There was still love in their marriage, there was love in her exasperation and his forgetfulness. It was impossible not to feel love when their ray of light Luna shone as brightly as her hair, when their strange and cozy tower of a home sat colorful and wild and full. So even if Pandora felt frustration at times, even if she spent long hours in her laboratory instead of beside Luna in the nursery, she loved both her child and husband. She loved the time she spent tending the herb garden while Luna played nearby. She loved stealing those quiet moments with Luna in her arms as Xeno painted little portraits of them, happy bits caught between lab work and keeping the house running. She loved singing lullabies to the sleeping Luna, able to catch an hour with her even if the little one was asleep, then walking through the at-last silent house and seeing the paintings her husband created next to his diagrams of the next species he hoped to find.
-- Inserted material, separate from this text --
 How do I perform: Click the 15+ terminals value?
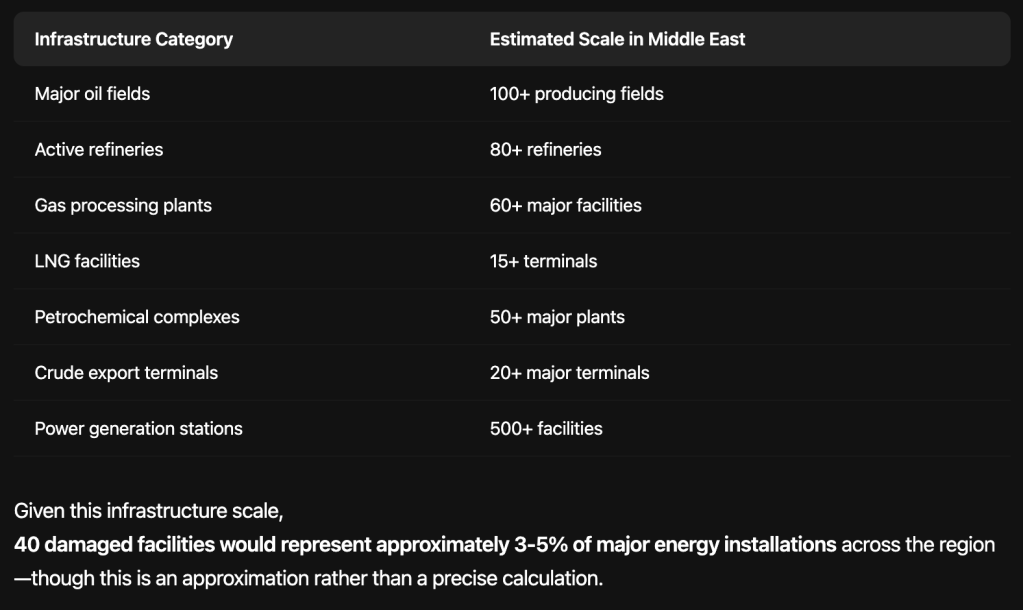(x=543, y=262)
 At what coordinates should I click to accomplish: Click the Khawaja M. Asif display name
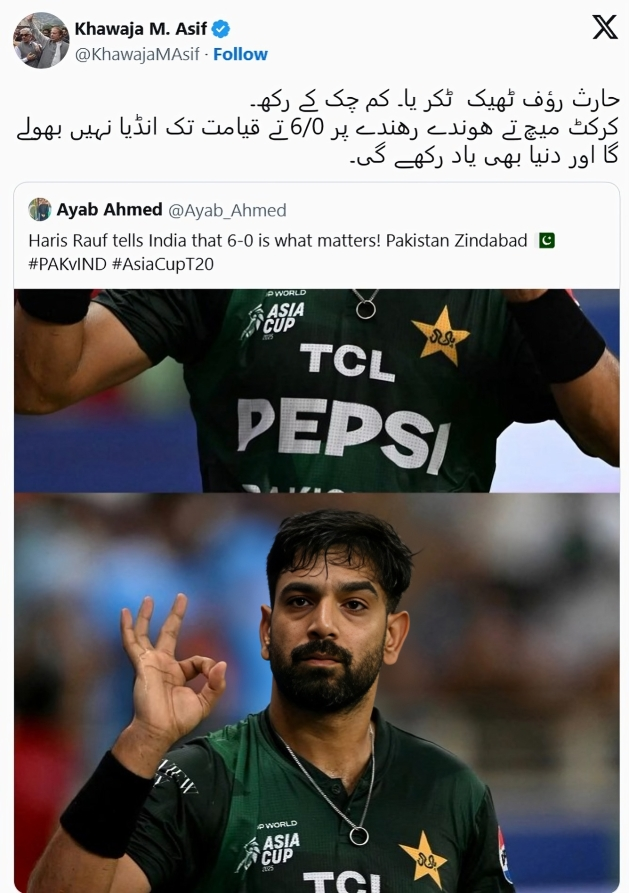pos(141,28)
She was particularly fond of one in which Luna, on her ninth birthday, sat in her lap slightly wriggling and full of excitement as Pandora smiled down at her. It had a place of honor above the printing press in their main room, next to where Xeno promised to one day put the prized horn of a Crumple-Horned Snorkack.
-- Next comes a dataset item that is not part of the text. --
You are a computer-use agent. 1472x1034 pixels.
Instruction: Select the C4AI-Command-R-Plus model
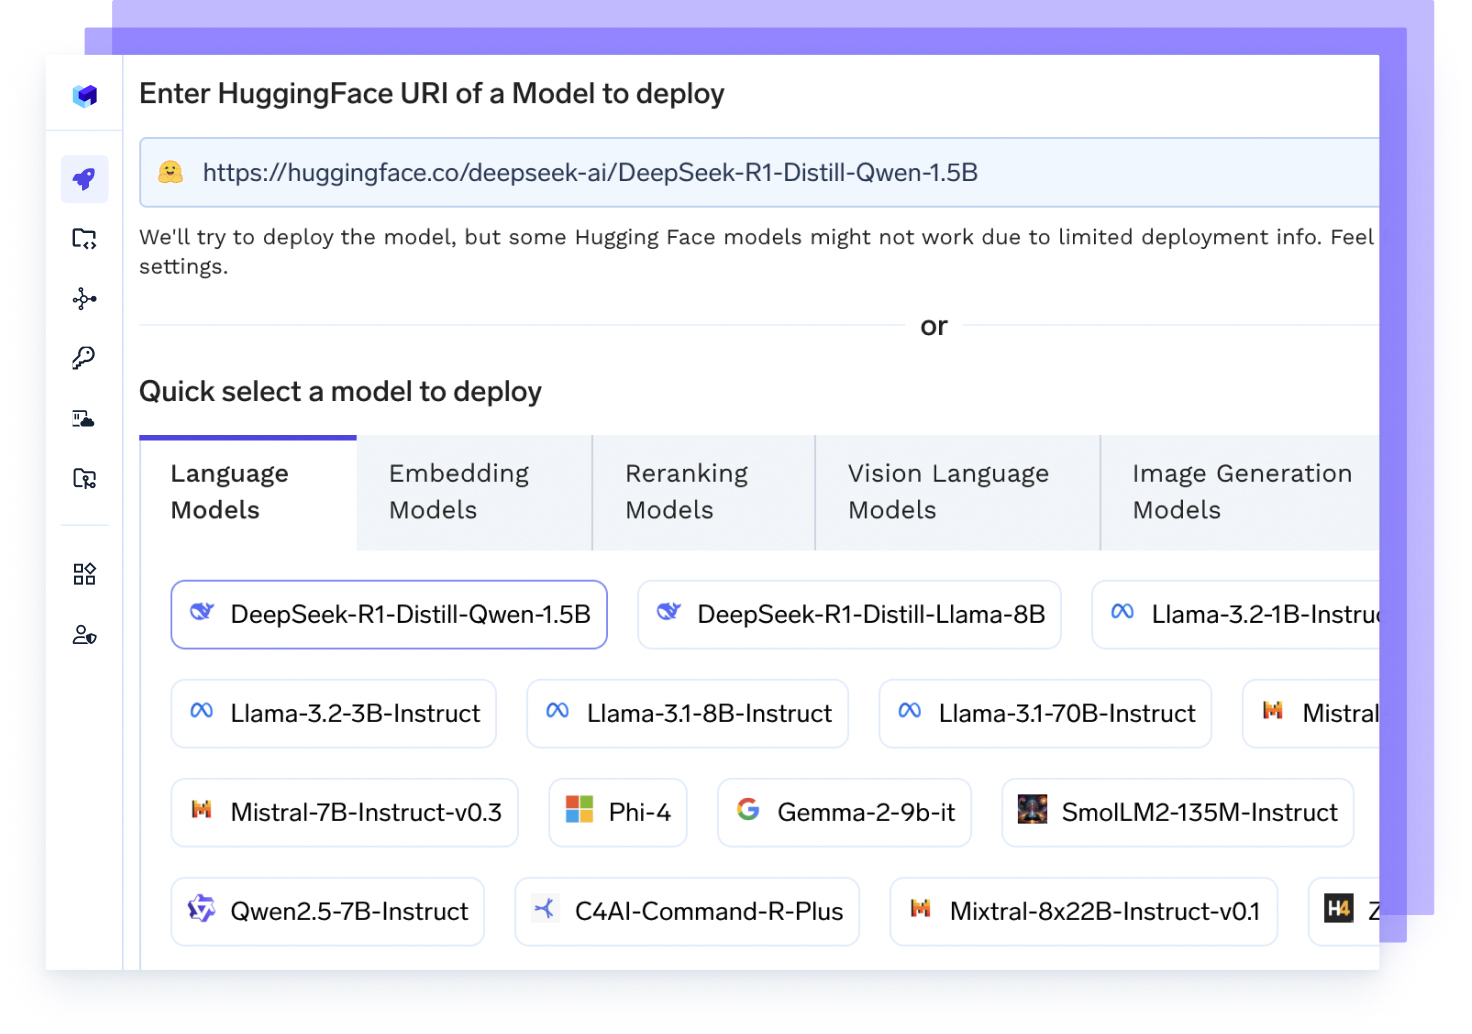point(687,912)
Luna was only nine when Pandora went from being an often-busy mother to a completely absent one. The experimental spell that Pandora was working on was meant to be stable, otherwise she would not have let her daughter read in the library nook of her laboratory. She was supposed to have decades more time to bond with her child, to teach her and learn from her and love her, but magic is fickle and spell creation fickler. So though it was not meant to happen, though Luna was not meant to see the spell backfire and her mother die, so it went. Things sometimes just go.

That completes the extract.